Savers currently have £1.5trn in cash stashed away in bank accounts in the UK, the biggest cash pile on record, according to findings from Janus Henderson Investors.

The asset manager said that £1.2trn of this cash is not needed to meet household contingencies, suggesting it is “sitting unproductively” in cash accounts earning minimal interest.

The research revealed that the vast cash pile is equal in size to the UK’s collective mortgage debt, and the group suggested that savers are missing out on the opportunity to earn “billions of pounds extra return” on their savings.

Janus Henderson also stated that the yields on equities remain “attractive”, despite record low savings interest rates and the number of dividend cuts last year. In the period from November 2019 to September 2020, the group’s findings revealed that savers missed out on £38bn of income – equivalent to £1,350 for every household.

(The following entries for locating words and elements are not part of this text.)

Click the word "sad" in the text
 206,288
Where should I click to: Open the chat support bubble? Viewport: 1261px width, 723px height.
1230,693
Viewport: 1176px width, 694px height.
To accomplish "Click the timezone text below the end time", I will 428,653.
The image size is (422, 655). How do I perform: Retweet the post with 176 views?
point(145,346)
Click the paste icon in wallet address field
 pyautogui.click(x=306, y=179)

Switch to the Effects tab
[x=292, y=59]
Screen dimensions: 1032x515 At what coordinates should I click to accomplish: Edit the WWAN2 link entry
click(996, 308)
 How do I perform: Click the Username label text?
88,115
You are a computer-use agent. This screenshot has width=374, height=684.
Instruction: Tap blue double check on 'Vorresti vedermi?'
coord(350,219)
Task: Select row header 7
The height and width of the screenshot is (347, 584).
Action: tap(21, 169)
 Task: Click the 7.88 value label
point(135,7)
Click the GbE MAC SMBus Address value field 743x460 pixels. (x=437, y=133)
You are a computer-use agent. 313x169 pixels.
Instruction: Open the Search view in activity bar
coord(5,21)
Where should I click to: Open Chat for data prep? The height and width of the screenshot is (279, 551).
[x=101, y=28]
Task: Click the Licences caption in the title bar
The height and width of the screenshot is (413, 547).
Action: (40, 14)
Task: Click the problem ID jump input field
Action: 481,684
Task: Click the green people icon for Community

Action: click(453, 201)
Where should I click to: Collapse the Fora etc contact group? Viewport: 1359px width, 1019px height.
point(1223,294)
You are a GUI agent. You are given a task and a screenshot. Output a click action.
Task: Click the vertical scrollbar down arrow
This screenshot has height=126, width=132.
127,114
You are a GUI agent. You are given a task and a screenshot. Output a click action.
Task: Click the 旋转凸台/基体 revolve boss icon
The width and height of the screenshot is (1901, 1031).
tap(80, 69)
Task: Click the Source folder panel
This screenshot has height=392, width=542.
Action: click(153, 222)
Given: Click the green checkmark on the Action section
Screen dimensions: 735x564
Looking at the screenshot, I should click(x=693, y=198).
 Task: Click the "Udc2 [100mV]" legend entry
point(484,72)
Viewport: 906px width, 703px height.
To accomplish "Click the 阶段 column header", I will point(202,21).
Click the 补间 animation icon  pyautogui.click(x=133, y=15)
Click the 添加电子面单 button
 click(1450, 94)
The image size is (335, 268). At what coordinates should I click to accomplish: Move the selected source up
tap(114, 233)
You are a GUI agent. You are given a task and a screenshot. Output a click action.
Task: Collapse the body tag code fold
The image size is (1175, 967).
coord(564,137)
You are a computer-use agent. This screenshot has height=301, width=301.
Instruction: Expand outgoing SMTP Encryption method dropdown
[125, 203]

“In my view, interest rates are set to stay low for a long time with the possibility of even turning negative being a part of the conversation and then cash will depreciate, even excluding inflation, if sat in cash accounts,” commented Janus Henderson director and head of investment trusts, James de Sausmarez.

“Whilst everybody should save some spare cash for emergencies if they can, money that is being saved for the medium to long-term – minimum three years – can be made to work harder for the saver rather than be used by the banks to increase their profits. Banks call this ‘muppet money’ because they know savers are missing out on much better opportunities elsewhere.

“This is why talking about money is essential, with a financial or professional adviser or even with your family.”

The asset manager suggested the structural benefits of investment trusts make for an attractive option for income seeking investors.

“Investing in the stock market does involve risk as the value of your investment and the income from it can go down as well as up but if you are investing for the medium to long-term then this risk to your capital is reduced,” Sausmarez said.

“By investing in a professionally managed investment company with a broad spread of investments, this risk is further reduced.

“For investors who do not have a need to spend their savings in the short-term, an investment in an investment trust is likely to be a more rewarding experience in terms of both income and capital, than leaving it languishing in a bank account earning little or no interest.”